For years, Turrell has been working on one of the most anticipated art installations in the world, the Roden Crater art project near Flagstaff, Arizona. Pictures of the unfinished project have been posted online and look like scenes from a futuristic moon landing. Few visitors have toured the crater, and hardly any details of the work appear online—though a recent comment on the project’s Facebook page suggests that the crater’s opening is still a few years away.
In 2009, Turrell began work on The Way of Color, a Skyspace that showcases a nine-and-a-half foot oculus of Ozark sky from the grounds of Crystal Bridges Museum in Bentonville, Arkansas. Built from regional stone, The Way of Color is a bunker-like building lodged into the side of a hill. You enter through a square hallway and into a round room that has a horseshoe-shaped bench running along its sides. On the tiled floor, there’s a large circle of black sand that mirrors the opening in the ceiling above it. The building itself lacks ornamentation because its design is meant to draw attention heavenward, toward the sky itself.
During the day, the open disc of sky sets a serene and contemplative tone in theSkyspace. At dawn and dusk, however, a new display emerges.
I visited The Way of Color under a cold and blank January sky. The muted light inside the building felt gentle and grayish blue—you could sense the sky bending toward night. At 5:28 p.m., a glow appeared from the discretely placed fixtures that circumnavigated the room. The space swelled with a soft yellow. As the lights along the periphery slowly changed colors, the blue tones of the sky yielded to greens and pinks and dozens of other wavelengths along the spectrum. Over the course of thirty minutes, I sat quietly among a dozen other visitors and watched the Skyspace slowly shift shades.
Turrell designed The Way of Color to correspond to the specific characteristics of Arkansas’s sky.
“Even though it is in the Ozarks, it is part of the Middle American big sky, and the humidity strikes a blend between very humid and very dry,” Turrell explained. “As far as the light pollution, Bentonville as a neighborhood is low on that scale so that we do get a very good vision in nautical twilight.”
During the light display, a curator for the exhibit encouraged us to look out into the hallway if we wanted to remind ourselves of the sky’s color outside. I craned my neck around the corner and saw the dying light through the branches of the surrounding forest and wondered if that sky’s color was any truer than the one above. The Way of Color shows us that our surroundings shape what we see, that our own eyes and minds perceive a reality that isn’t as immutable as we might think.
The final few minutes of The Way of Color are the most dramatic.

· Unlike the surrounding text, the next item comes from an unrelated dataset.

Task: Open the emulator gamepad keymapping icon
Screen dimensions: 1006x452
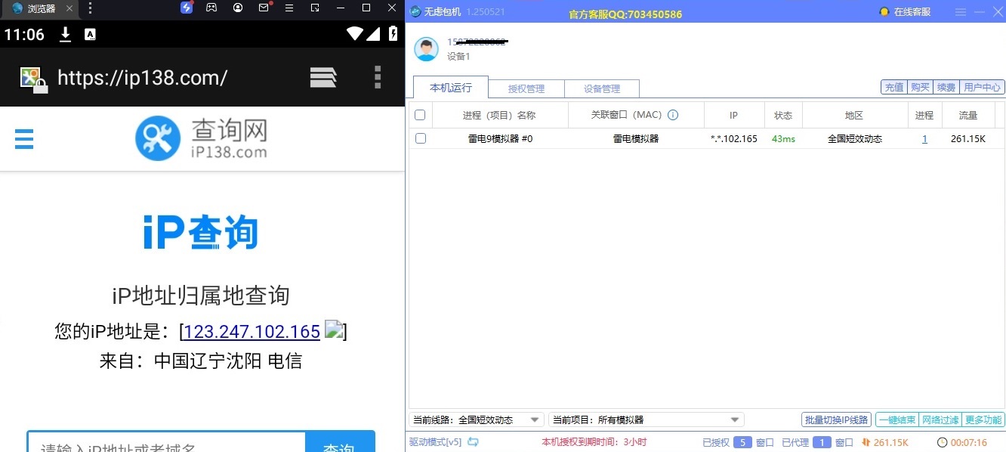Action: pyautogui.click(x=212, y=8)
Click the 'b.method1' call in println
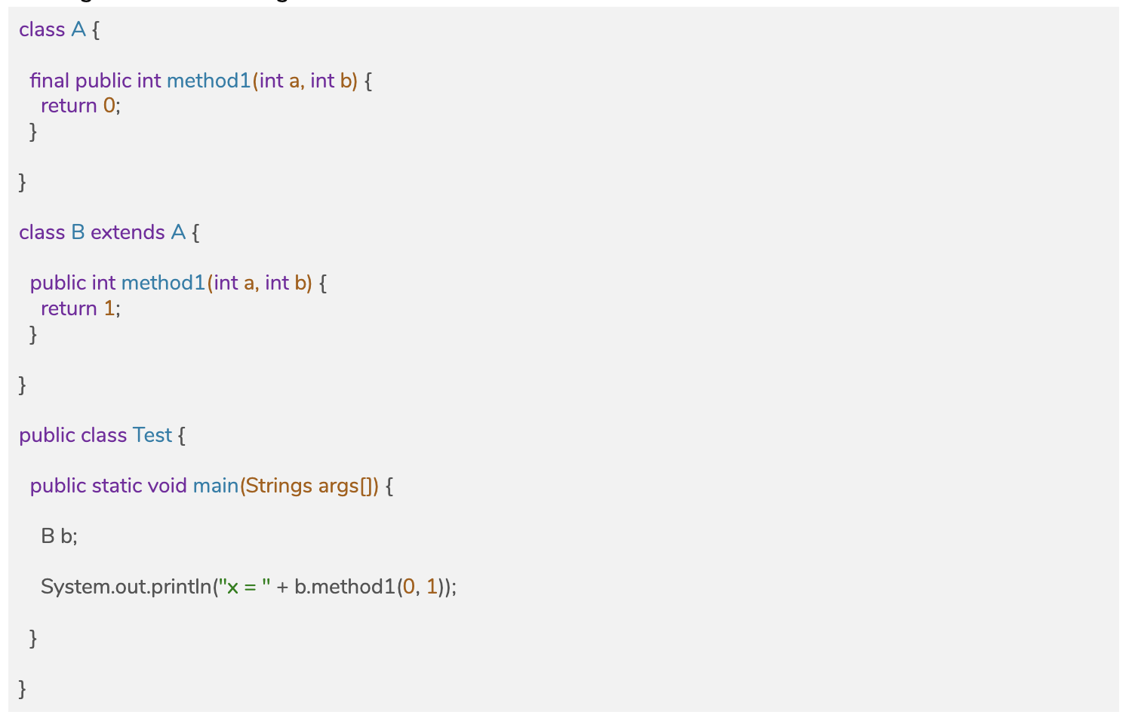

A deep sapphire light saturates the room, and the sky above grows dark purple. As the LEDs sweep across a brighter, richer array of colors, there are occasional pulses of dark, where the midnight blue light inside matches the outer night sky. It feels like the opposite of a camera flash, as though your mind is blinking instead of your eyes. At the end of the light sequence, a clean black disk of night hovers atop the room, reflecting the black circle of sand below. One by one, visitors stand up and walk out into the night, this time more familiar with the sky, and—if Turrell has reached them—a part of it.